§ **Input for this task**:

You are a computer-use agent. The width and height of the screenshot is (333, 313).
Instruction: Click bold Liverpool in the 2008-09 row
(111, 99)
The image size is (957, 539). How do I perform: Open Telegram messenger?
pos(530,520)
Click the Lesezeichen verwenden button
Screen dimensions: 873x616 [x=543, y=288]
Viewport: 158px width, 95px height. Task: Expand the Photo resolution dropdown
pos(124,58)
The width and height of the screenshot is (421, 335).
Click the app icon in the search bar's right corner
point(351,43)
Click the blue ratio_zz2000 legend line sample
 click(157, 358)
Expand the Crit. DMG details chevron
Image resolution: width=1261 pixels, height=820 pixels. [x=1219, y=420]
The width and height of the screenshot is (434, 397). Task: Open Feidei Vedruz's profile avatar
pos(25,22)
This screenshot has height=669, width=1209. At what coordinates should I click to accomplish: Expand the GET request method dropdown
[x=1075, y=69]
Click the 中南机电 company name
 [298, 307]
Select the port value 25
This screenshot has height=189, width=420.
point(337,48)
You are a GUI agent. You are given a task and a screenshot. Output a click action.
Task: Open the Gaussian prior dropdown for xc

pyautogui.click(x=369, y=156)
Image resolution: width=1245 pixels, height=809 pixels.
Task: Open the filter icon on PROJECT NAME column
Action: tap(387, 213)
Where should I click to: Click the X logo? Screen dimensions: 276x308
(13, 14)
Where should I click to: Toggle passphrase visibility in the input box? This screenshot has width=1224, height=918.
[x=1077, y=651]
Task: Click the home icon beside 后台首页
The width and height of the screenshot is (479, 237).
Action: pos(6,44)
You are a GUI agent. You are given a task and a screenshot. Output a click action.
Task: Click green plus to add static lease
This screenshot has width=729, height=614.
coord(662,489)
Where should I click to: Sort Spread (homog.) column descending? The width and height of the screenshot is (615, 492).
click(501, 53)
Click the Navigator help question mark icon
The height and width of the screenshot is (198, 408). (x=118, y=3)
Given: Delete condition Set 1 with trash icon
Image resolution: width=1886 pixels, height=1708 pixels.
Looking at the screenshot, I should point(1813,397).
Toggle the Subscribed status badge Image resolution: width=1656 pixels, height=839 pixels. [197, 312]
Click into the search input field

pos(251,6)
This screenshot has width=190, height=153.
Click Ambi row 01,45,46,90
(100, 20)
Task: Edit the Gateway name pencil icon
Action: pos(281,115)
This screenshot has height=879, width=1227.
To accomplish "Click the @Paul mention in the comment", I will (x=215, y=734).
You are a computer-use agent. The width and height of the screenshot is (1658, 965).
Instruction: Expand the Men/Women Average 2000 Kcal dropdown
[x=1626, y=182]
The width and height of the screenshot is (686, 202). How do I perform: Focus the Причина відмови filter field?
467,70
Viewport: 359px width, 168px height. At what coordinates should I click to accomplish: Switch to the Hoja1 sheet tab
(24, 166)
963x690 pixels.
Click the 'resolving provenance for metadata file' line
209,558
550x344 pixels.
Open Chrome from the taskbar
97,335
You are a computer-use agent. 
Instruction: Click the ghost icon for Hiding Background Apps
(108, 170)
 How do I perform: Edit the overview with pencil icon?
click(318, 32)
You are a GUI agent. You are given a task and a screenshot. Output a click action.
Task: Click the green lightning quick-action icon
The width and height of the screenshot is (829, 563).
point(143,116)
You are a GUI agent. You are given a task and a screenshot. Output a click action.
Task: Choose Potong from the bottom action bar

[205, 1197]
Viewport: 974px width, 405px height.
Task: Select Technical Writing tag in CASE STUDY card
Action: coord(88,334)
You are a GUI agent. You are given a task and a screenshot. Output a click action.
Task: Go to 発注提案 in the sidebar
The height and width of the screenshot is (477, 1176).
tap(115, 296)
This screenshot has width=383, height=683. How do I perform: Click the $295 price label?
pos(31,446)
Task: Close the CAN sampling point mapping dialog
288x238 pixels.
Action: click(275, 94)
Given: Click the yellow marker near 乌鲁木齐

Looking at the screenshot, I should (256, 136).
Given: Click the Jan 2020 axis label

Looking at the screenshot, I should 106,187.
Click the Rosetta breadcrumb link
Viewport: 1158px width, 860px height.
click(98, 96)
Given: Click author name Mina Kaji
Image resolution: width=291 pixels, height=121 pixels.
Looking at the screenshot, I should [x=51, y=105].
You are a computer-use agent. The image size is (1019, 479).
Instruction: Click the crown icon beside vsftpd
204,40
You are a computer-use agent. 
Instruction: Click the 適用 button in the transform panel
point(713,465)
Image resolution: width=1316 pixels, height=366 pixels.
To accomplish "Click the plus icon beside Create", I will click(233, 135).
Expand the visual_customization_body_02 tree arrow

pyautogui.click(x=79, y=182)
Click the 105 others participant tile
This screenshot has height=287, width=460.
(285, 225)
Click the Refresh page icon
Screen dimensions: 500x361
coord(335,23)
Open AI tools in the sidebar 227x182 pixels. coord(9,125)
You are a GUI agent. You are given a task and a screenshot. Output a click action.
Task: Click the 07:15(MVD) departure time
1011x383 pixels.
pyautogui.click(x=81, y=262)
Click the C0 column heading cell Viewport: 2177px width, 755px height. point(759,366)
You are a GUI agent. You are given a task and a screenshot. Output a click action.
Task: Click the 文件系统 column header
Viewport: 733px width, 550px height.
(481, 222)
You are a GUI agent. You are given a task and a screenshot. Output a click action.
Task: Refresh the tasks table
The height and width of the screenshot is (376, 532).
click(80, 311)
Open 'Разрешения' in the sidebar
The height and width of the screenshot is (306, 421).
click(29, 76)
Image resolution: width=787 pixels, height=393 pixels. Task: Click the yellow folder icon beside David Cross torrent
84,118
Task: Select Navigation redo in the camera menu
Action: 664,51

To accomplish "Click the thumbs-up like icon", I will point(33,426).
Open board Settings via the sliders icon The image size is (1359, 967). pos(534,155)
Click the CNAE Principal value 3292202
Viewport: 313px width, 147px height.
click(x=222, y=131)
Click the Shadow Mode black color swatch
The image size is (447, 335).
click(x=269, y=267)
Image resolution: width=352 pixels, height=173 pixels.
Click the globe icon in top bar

§ **What to do**:
Duplicate every one of the entries above verbatim, line for line, with nothing changed.

§ **The response**:
You are a computer-use agent. The width and height of the screenshot is (333, 313).
Instruction: Click bold Liverpool in the 2008-09 row
(111, 99)
The image size is (957, 539). How do I perform: Open Telegram messenger?
pos(530,520)
Click the Lesezeichen verwenden button
Screen dimensions: 873x616 [x=543, y=288]
Viewport: 158px width, 95px height. Task: Expand the Photo resolution dropdown
pos(124,58)
The width and height of the screenshot is (421, 335).
Click the app icon in the search bar's right corner
point(351,43)
Click the blue ratio_zz2000 legend line sample
 click(157, 358)
Expand the Crit. DMG details chevron
Image resolution: width=1261 pixels, height=820 pixels. [x=1219, y=420]
The width and height of the screenshot is (434, 397). Task: Open Feidei Vedruz's profile avatar
pos(25,22)
This screenshot has height=669, width=1209. At what coordinates should I click to accomplish: Expand the GET request method dropdown
[x=1075, y=69]
Click the 中南机电 company name
 [298, 307]
Select the port value 25
This screenshot has height=189, width=420.
point(337,48)
You are a GUI agent. You are given a task and a screenshot. Output a click action.
Task: Open the Gaussian prior dropdown for xc

pyautogui.click(x=369, y=156)
Image resolution: width=1245 pixels, height=809 pixels.
Task: Open the filter icon on PROJECT NAME column
Action: tap(387, 213)
Where should I click to: Click the X logo? Screen dimensions: 276x308
(13, 14)
Where should I click to: Toggle passphrase visibility in the input box? This screenshot has width=1224, height=918.
[x=1077, y=651]
Task: Click the home icon beside 后台首页
The width and height of the screenshot is (479, 237).
Action: pos(6,44)
You are a GUI agent. You are given a task and a screenshot. Output a click action.
Task: Click green plus to add static lease
This screenshot has width=729, height=614.
coord(662,489)
Where should I click to: Sort Spread (homog.) column descending? The width and height of the screenshot is (615, 492).
click(501, 53)
Click the Navigator help question mark icon
The height and width of the screenshot is (198, 408). (x=118, y=3)
Given: Delete condition Set 1 with trash icon
Image resolution: width=1886 pixels, height=1708 pixels.
Looking at the screenshot, I should point(1813,397).
Toggle the Subscribed status badge Image resolution: width=1656 pixels, height=839 pixels. [197, 312]
Click into the search input field

pos(251,6)
This screenshot has width=190, height=153.
Click Ambi row 01,45,46,90
(100, 20)
Task: Edit the Gateway name pencil icon
Action: pos(281,115)
This screenshot has height=879, width=1227.
To accomplish "Click the @Paul mention in the comment", I will (x=215, y=734).
You are a computer-use agent. The width and height of the screenshot is (1658, 965).
Instruction: Expand the Men/Women Average 2000 Kcal dropdown
[x=1626, y=182]
The width and height of the screenshot is (686, 202). How do I perform: Focus the Причина відмови filter field?
467,70
Viewport: 359px width, 168px height. At what coordinates should I click to accomplish: Switch to the Hoja1 sheet tab
(24, 166)
963x690 pixels.
Click the 'resolving provenance for metadata file' line
209,558
550x344 pixels.
Open Chrome from the taskbar
97,335
You are a computer-use agent. 
Instruction: Click the ghost icon for Hiding Background Apps
(108, 170)
 How do I perform: Edit the overview with pencil icon?
click(318, 32)
You are a GUI agent. You are given a task and a screenshot. Output a click action.
Task: Click the green lightning quick-action icon
The width and height of the screenshot is (829, 563).
point(143,116)
You are a GUI agent. You are given a task and a screenshot. Output a click action.
Task: Choose Potong from the bottom action bar

[205, 1197]
Viewport: 974px width, 405px height.
Task: Select Technical Writing tag in CASE STUDY card
Action: coord(88,334)
You are a GUI agent. You are given a task and a screenshot. Output a click action.
Task: Go to 発注提案 in the sidebar
The height and width of the screenshot is (477, 1176).
tap(115, 296)
This screenshot has width=383, height=683. How do I perform: Click the $295 price label?
pos(31,446)
Task: Close the CAN sampling point mapping dialog
288x238 pixels.
Action: click(275, 94)
Given: Click the yellow marker near 乌鲁木齐

Looking at the screenshot, I should (256, 136).
Given: Click the Jan 2020 axis label

Looking at the screenshot, I should 106,187.
Click the Rosetta breadcrumb link
Viewport: 1158px width, 860px height.
click(98, 96)
Given: Click author name Mina Kaji
Image resolution: width=291 pixels, height=121 pixels.
Looking at the screenshot, I should [x=51, y=105].
You are a computer-use agent. The image size is (1019, 479).
Instruction: Click the crown icon beside vsftpd
204,40
You are a computer-use agent. 
Instruction: Click the 適用 button in the transform panel
point(713,465)
Image resolution: width=1316 pixels, height=366 pixels.
To accomplish "Click the plus icon beside Create", I will click(233, 135).
Expand the visual_customization_body_02 tree arrow

pyautogui.click(x=79, y=182)
Click the 105 others participant tile
This screenshot has height=287, width=460.
(285, 225)
Click the Refresh page icon
Screen dimensions: 500x361
coord(335,23)
Open AI tools in the sidebar 227x182 pixels. coord(9,125)
You are a GUI agent. You are given a task and a screenshot. Output a click action.
Task: Click the 07:15(MVD) departure time
1011x383 pixels.
pyautogui.click(x=81, y=262)
Click the C0 column heading cell Viewport: 2177px width, 755px height. point(759,366)
You are a GUI agent. You are given a task and a screenshot. Output a click action.
Task: Click the 文件系统 column header
Viewport: 733px width, 550px height.
(481, 222)
You are a GUI agent. You are given a task and a screenshot. Output a click action.
Task: Refresh the tasks table
The height and width of the screenshot is (376, 532).
click(80, 311)
Open 'Разрешения' in the sidebar
The height and width of the screenshot is (306, 421).
click(29, 76)
Image resolution: width=787 pixels, height=393 pixels. Task: Click the yellow folder icon beside David Cross torrent
84,118
Task: Select Navigation redo in the camera menu
Action: 664,51

To accomplish "Click the thumbs-up like icon", I will point(33,426).
Open board Settings via the sliders icon The image size is (1359, 967). pos(534,155)
Click the CNAE Principal value 3292202
Viewport: 313px width, 147px height.
click(x=222, y=131)
Click the Shadow Mode black color swatch
The image size is (447, 335).
click(x=269, y=267)
Image resolution: width=352 pixels, height=173 pixels.
Click the globe icon in top bar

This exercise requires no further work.